To answer these questions, it is helpful to conduct a quick review of the history of coaching in the workplace. In truth, coaching in the workplace is not a new idea. Effective personnel management has always required some coaching, and good managers have always practiced coaching through the ages. Nevertheless, while the idea is not new, many supervisors fail to recognize the need for coaching, and simply do not prioritize the practice.

  Situational Leadership
Figure 1. Situational Leadership

In 1969, however, coaching assumed a new level of importance when Paul Hersey and Ken Blanchard introduced a management model entitled Situational Leadership. The model, represented in Figure 1, maintained that people (whether at work, or at home), are generally operate in one of four situational contexts. The key to effective personnel management, therefore, was effectively identify the context in which an individual was working, and to lead the person accordingly.
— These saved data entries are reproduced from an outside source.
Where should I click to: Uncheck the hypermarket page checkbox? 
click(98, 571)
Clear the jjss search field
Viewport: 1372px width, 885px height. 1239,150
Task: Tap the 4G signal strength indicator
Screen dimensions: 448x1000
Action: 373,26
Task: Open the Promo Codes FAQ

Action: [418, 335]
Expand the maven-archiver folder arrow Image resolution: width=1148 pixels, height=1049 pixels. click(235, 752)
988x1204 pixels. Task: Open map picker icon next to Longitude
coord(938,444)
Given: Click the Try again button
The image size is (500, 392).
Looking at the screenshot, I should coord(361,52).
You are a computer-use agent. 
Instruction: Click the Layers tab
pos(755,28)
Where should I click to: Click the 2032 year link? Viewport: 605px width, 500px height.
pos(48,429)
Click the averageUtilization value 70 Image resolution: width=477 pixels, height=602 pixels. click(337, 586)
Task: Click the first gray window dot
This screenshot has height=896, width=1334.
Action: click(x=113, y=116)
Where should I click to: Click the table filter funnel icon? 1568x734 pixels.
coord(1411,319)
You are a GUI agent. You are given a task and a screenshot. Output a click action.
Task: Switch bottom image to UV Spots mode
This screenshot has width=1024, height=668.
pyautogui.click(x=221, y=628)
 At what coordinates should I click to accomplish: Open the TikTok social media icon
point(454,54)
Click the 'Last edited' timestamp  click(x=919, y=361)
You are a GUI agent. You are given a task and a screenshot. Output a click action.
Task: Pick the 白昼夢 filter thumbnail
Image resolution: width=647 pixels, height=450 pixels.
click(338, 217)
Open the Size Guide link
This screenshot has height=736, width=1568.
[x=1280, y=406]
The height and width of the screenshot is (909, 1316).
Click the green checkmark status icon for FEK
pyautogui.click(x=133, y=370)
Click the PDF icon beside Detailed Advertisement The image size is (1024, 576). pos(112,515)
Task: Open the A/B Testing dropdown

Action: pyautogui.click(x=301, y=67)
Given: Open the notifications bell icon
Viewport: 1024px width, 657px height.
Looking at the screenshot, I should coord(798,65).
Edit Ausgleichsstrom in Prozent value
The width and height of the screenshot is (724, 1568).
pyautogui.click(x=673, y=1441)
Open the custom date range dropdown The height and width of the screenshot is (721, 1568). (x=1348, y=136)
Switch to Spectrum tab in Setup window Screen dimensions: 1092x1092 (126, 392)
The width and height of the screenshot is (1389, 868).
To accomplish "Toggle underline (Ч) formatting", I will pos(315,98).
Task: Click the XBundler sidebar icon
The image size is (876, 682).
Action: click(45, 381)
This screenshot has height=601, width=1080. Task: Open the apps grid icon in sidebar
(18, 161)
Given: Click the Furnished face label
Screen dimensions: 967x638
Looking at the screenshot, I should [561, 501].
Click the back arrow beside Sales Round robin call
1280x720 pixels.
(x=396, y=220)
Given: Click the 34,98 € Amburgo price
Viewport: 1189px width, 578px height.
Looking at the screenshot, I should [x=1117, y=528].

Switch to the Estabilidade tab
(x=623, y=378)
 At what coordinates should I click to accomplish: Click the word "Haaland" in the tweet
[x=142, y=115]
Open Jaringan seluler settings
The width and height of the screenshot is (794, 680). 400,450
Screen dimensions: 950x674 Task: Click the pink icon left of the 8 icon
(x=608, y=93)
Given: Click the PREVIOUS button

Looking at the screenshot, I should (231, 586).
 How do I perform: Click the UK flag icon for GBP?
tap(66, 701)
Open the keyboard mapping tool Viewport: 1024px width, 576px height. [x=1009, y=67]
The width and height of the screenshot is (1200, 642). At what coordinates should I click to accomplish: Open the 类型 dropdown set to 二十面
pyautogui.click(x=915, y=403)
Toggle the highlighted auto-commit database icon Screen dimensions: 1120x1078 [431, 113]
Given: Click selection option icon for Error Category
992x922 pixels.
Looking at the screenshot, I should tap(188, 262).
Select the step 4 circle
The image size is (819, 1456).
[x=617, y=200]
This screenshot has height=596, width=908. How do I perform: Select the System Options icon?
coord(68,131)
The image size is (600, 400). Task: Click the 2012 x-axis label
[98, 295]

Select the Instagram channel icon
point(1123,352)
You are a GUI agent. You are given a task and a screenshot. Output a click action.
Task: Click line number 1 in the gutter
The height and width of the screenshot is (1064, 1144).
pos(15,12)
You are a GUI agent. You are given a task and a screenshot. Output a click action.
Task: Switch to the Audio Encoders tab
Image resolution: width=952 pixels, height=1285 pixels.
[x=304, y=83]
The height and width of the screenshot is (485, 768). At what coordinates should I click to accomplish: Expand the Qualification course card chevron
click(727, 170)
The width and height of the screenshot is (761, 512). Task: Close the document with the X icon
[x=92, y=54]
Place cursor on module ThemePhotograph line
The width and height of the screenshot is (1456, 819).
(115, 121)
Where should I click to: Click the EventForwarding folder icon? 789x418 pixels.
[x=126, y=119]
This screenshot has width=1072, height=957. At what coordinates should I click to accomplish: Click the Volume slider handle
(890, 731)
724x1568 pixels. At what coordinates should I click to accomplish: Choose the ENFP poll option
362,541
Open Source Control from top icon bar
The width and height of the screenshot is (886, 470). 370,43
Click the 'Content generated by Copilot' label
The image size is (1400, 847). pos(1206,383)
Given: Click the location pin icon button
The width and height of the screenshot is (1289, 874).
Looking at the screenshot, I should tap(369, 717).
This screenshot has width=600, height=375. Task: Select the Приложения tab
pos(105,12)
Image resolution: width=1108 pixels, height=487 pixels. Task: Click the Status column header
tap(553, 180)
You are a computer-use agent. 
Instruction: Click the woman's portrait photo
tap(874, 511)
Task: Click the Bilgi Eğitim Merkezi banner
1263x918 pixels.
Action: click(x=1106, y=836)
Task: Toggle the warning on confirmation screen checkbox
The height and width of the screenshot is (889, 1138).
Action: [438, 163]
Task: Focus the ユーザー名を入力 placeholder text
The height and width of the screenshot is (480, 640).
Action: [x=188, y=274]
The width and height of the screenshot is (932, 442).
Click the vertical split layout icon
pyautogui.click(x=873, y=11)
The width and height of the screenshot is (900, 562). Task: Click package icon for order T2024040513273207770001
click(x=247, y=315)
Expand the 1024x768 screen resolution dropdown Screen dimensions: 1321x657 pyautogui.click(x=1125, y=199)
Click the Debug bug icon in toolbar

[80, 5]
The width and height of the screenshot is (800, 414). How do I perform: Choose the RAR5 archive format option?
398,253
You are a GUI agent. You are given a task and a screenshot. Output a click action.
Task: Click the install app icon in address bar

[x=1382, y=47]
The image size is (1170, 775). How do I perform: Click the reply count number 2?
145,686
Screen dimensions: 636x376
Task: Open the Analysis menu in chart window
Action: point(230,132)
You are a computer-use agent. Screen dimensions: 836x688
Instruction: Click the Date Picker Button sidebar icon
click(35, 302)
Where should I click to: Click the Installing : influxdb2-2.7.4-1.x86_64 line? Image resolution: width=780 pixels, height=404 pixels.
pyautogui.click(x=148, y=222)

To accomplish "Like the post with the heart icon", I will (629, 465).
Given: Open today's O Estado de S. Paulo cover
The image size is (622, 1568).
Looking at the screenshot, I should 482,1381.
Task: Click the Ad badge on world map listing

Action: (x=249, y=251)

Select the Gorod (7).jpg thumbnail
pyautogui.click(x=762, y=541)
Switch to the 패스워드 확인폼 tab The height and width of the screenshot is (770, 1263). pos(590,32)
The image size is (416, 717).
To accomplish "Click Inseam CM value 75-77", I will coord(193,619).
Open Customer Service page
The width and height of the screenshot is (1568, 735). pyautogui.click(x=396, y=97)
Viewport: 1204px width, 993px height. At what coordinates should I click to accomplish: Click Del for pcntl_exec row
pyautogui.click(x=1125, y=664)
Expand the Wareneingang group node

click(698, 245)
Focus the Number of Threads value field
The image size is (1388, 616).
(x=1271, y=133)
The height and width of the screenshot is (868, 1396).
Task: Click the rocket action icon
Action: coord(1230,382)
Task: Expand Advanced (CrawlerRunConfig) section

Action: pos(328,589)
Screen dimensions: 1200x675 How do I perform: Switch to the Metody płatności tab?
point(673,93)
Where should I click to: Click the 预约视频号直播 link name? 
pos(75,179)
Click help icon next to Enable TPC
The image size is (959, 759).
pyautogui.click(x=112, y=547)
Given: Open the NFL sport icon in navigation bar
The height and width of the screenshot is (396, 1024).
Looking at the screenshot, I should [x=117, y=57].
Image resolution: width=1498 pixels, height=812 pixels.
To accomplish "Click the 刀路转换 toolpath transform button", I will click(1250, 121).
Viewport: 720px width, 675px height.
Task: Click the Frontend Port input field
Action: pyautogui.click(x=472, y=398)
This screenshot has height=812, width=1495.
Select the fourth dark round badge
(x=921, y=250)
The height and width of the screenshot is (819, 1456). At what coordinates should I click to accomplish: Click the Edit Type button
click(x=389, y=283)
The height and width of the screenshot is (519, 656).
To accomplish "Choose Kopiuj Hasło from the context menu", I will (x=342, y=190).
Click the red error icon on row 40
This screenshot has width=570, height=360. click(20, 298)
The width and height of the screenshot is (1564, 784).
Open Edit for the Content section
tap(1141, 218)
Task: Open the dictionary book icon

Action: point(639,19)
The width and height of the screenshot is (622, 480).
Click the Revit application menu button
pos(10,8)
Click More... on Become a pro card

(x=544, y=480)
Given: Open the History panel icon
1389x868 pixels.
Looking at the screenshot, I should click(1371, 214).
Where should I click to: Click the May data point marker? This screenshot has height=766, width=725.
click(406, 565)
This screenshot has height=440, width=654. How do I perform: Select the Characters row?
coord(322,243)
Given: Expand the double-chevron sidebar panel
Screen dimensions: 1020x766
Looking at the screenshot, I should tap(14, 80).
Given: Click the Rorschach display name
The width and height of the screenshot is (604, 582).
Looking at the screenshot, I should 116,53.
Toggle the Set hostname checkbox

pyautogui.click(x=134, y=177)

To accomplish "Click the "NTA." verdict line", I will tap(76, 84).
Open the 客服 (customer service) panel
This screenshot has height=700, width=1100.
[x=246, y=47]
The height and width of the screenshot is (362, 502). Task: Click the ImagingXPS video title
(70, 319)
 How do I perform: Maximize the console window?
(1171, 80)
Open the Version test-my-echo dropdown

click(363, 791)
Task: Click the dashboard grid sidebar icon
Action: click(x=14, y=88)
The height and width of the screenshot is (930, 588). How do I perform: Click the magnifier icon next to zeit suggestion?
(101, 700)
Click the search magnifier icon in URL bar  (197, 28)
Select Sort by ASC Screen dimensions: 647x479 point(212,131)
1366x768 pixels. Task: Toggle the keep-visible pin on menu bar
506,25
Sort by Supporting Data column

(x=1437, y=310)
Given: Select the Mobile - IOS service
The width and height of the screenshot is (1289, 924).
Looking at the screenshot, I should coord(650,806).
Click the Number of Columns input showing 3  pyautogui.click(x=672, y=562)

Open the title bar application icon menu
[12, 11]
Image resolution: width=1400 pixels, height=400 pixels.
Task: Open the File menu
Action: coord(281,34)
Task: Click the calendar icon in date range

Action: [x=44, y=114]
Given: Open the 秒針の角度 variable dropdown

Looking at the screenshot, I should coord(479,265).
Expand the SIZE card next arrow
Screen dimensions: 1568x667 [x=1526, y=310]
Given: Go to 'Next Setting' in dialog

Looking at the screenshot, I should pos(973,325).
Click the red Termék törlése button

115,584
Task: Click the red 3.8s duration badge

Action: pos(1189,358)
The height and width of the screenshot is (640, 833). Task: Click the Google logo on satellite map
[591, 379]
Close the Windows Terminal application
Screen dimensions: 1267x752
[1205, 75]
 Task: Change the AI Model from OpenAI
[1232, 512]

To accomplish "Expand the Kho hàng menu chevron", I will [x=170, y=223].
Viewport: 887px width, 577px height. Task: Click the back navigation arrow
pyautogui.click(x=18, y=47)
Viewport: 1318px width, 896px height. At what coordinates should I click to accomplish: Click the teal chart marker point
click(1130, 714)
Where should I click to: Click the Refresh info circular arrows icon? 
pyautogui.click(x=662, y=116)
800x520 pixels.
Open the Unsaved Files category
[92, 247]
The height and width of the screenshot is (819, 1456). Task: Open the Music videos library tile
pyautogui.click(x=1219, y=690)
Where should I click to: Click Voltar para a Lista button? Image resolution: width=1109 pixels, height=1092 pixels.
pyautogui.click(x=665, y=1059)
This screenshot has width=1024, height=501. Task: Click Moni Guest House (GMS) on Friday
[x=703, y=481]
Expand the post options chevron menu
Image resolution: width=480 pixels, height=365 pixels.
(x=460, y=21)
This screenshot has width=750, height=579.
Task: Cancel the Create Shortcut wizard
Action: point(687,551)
You might ask, "What does this have to do with coaching?" Blanchard and Hersey's second quadrant was entitled 'Coaching." They believed that many people in the second situational quadrant (S2.) were operating with "Some Competence and Low Commitment." These individuals did not respond well to a directive management style, but they have not yet attained a level of competence and commitment that is required for a to apply "supporting" and "delegating" approach. The best approach, therefore, was coaching.

"Does this mean that only people in the S2 quadrant require coaching?" Not quite. In practice, it is impossible to box people into one single quadrant. People are constantly and consistently shifting between quadrants of the situational leadership matrix. Take the example of an engineer who is being asked to lead an infrastructure project. Technically, she might have the commitment and competence that places her in the "delegating" quadrant. At the same time, however, she might lack confidence in her management, budgeting and facilitation skills. Consequently, her manager should clearly delegate with regard to technical issues and assume the role of coach on issues that concern management, budgeting and facilitation.

"So, what does a coach do?" In his book Effective Coaching, Marshall Cook (1999) challenges readers to reflect on when they were first learning to ride a bike. As a parent, your role is to serve as a coach, "running beside the wobbling bike, shouting encouragement, your fist tightly clutching the handle bars and then gradually loosening your grip until finally, your heart in your throat, you let go, launching your child into the world." (p. 6)

The bicycle metaphor provides many useful insights into the role of a coach. Most importantly, we must continually recognize that coaching process is a relationship. It is only through working together that the coach and the individual (or team) can take an activity that at first seemed impossible, and make it become second nature. In this relationship, the coach provides the environment, support, feedback and encouragement. While the individual or team must be open and committed to change and improvement. The bicycle metaphor also points out that in an ideal world, successful coaches will keep creating situations where they are no longer needed.

"So what are the attributes that make a successful coach?" If you recall, in its essence the coaching process is a relationship. Consequently, if you want to identify many of the attributes of a good coach, think of the qualities that describe a good friend or confidant: positive, supportive, trusting, observant, respectful, patient and assertive. Furthermore, it is also important that a coach be focused and clear.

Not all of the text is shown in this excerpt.